Embora Jesus soubesse da gravidade da situação, Ele permaneceu dois dias onde estava. Isso nos ensina que Deus trabalha no tempo perfeito, mesmo quando parece que Ele está atrasado. Ele sempre age com um propósito maior.
Marta, mesmo em meio à dor da perda, expressa fé em Jesus: “Se estivesses aqui, meu irmão não teria morrido.” Sua declaração nos desafia a confiar em Deus, mesmo quando enfrentamos perdas dolorosas.
Jesus faz uma das afirmações mais poderosas do evangelho: “Eu sou a ressurreição e a vida.” Ele nos lembra que, em meio à morte e ao desespero, Ele é a fonte de vida eterna e esperança.
Jesus chorou. Essas duas palavras revelam a profundidade de Seu amor e empatia por aqueles que sofrem. Ele não é indiferente à nossa dor; Ele está conosco em cada momento de sofrimento.
Antes de realizar o milagre, Jesus agradece ao Pai em oração.

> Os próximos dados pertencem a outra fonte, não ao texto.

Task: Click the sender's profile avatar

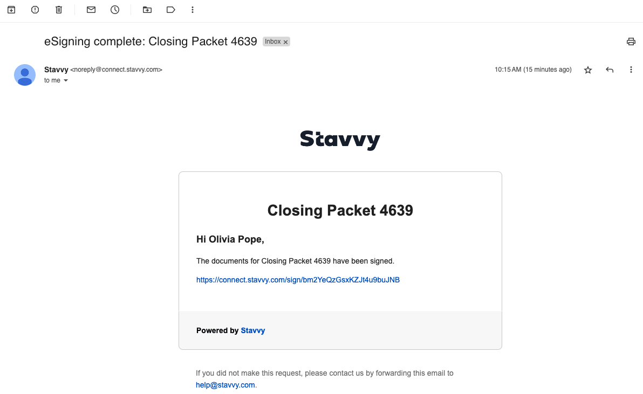Action: pyautogui.click(x=25, y=75)
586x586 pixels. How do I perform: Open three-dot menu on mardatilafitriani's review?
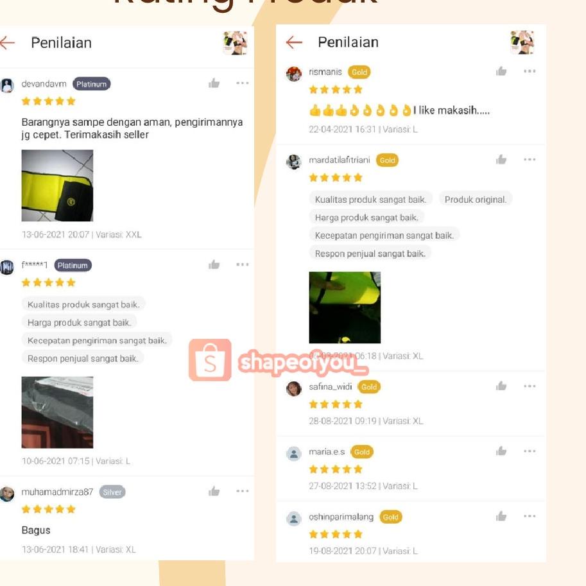[530, 160]
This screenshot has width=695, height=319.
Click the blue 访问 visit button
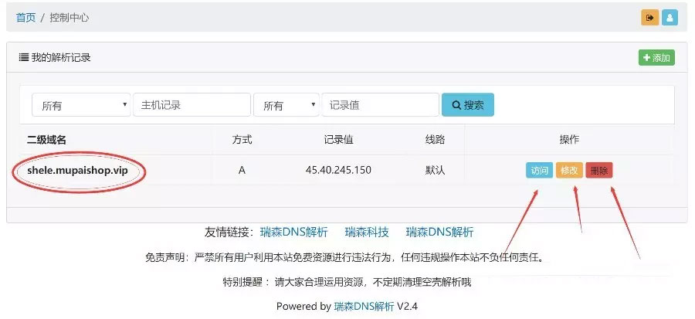click(x=539, y=171)
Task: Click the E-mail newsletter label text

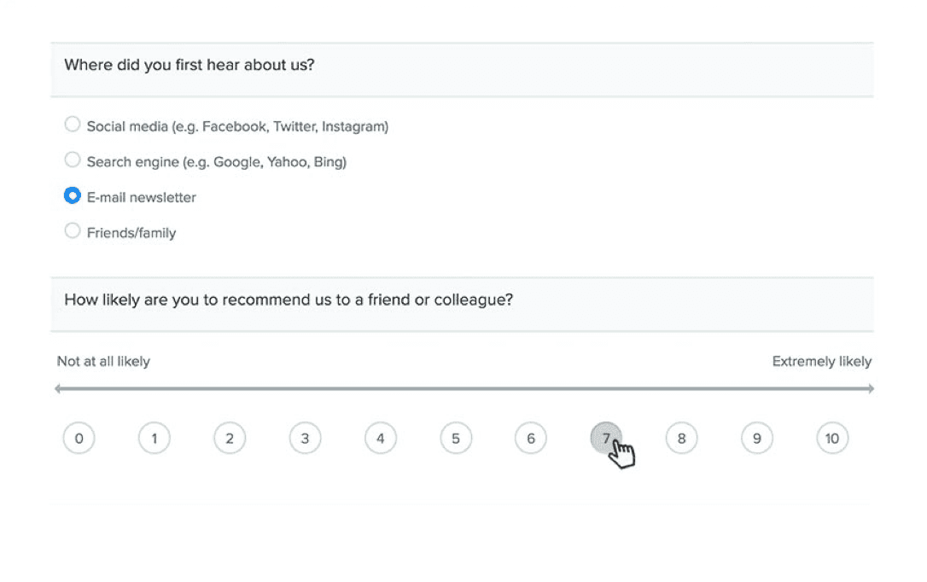Action: click(x=142, y=197)
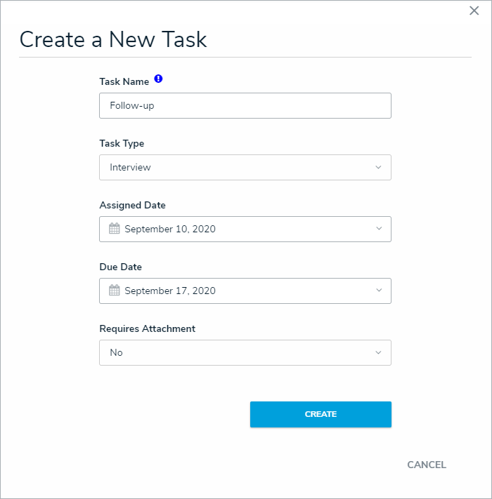Close the Create a New Task dialog
This screenshot has width=492, height=499.
point(474,11)
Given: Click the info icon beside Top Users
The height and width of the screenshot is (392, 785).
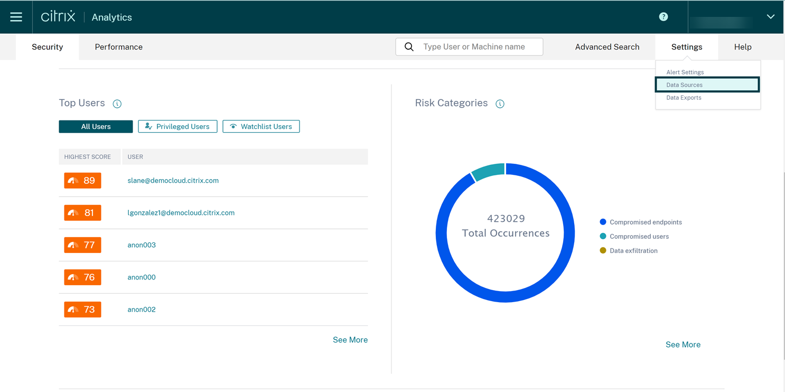Looking at the screenshot, I should click(117, 104).
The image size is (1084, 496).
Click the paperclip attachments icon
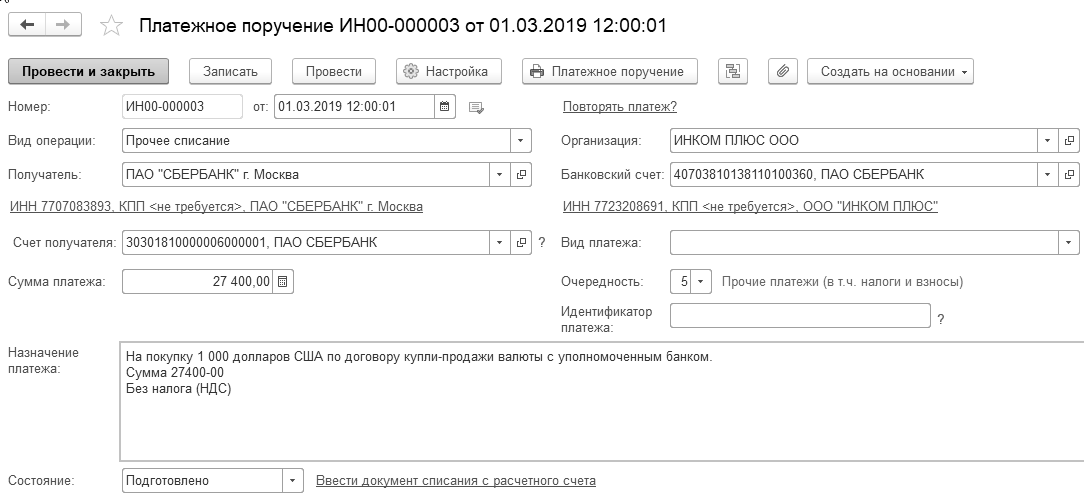[783, 71]
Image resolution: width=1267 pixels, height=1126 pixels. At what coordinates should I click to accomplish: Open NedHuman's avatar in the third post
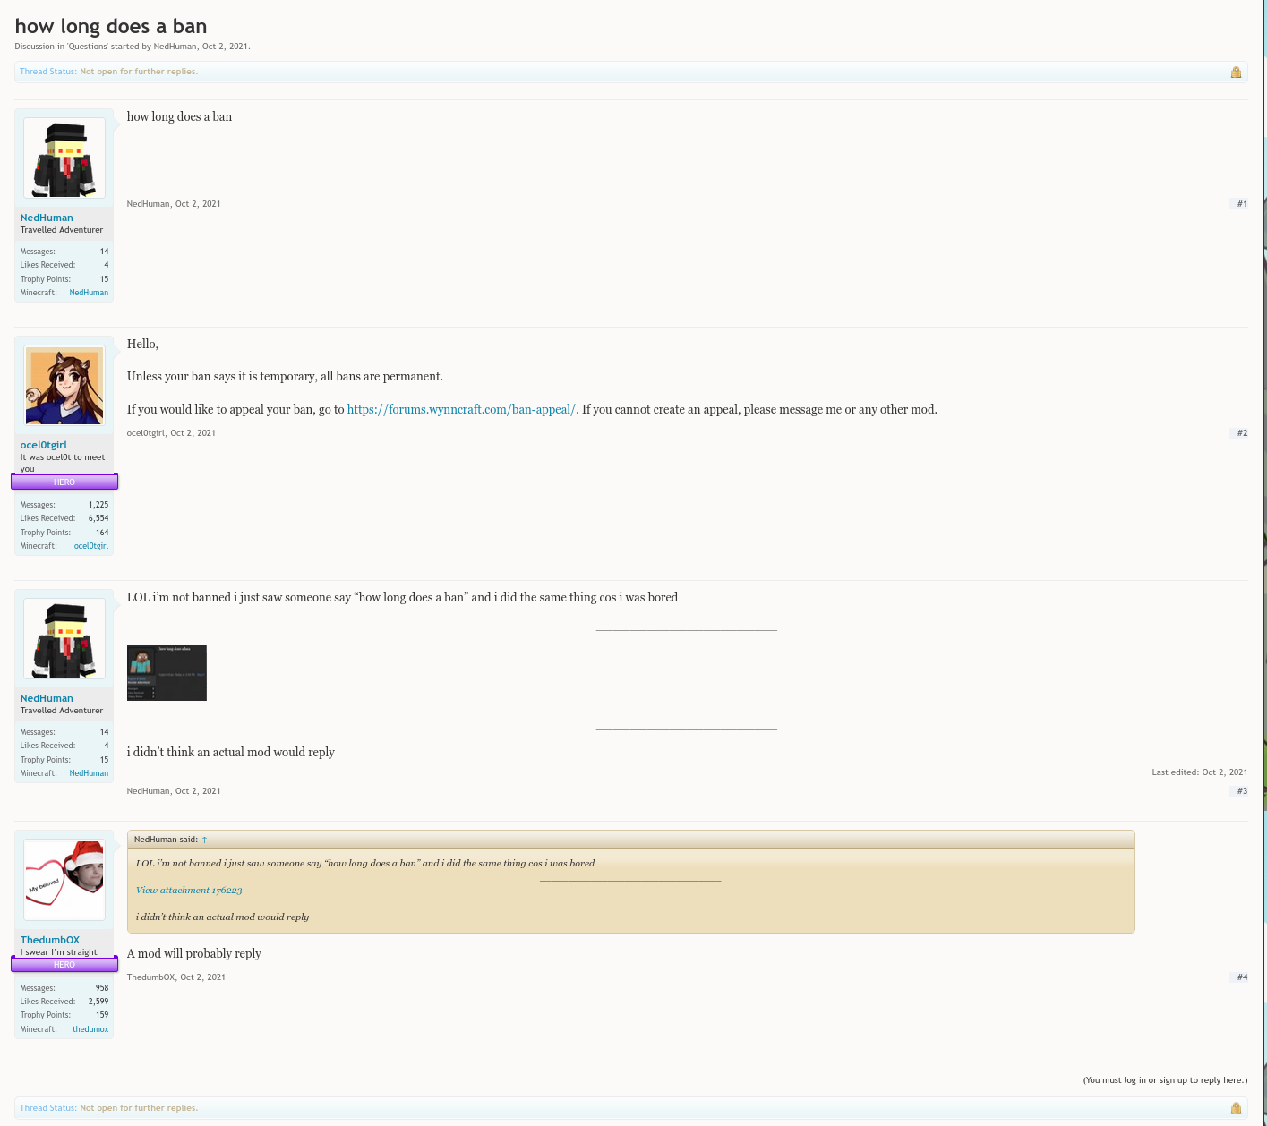click(x=64, y=639)
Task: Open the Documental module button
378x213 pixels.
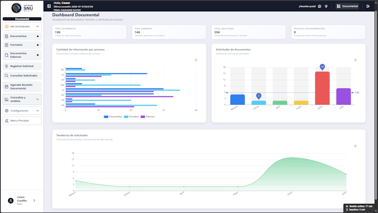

Isso nos ensina a importância da gratidão e da dependência de Deus em todas as situações, especialmente nos momentos de necessidade.
Com uma simples ordem, Jesus chama Lázaro para fora do túmulo. Isso demonstra o poder absoluto da Palavra de Deus, que pode transformar qualquer situação, por mais impossível que pareça.
Jesus diz a Marta: “Se creres, verás a glória de Deus.” Cada milagre é uma oportunidade para que a glória de Deus seja revelada e que nossa fé seja renovada.
Quando Lázaro sai do túmulo, é uma antecipação da vitória final de Jesus sobre a morte na cruz. Em Cristo, temos a certeza de que a morte não é o fim, mas o início de uma nova vida com Deus.
A história de Lázaro nos ensina que Jesus está presente em nossa dor, trabalha em Seu tempo perfeito, e tem poder para transformar qualquer situação. Ele nos chama a confiar n’Ele como a ressurreição e a vida, e a crer que, mesmo nas adversidades, Deus está revelando Sua glória.